Task to carry out:
Begin with the line in which "Screen dimensions: 1000x596" appears and end with the final line of the entries. Retype each one exactly and add nothing.

----

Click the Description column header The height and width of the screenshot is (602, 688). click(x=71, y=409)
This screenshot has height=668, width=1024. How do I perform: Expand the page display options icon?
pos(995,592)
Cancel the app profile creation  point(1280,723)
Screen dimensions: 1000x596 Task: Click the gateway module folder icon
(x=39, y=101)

----

Reply:
Screen dimensions: 1000x596 Task: Click the gateway module folder icon
(x=39, y=101)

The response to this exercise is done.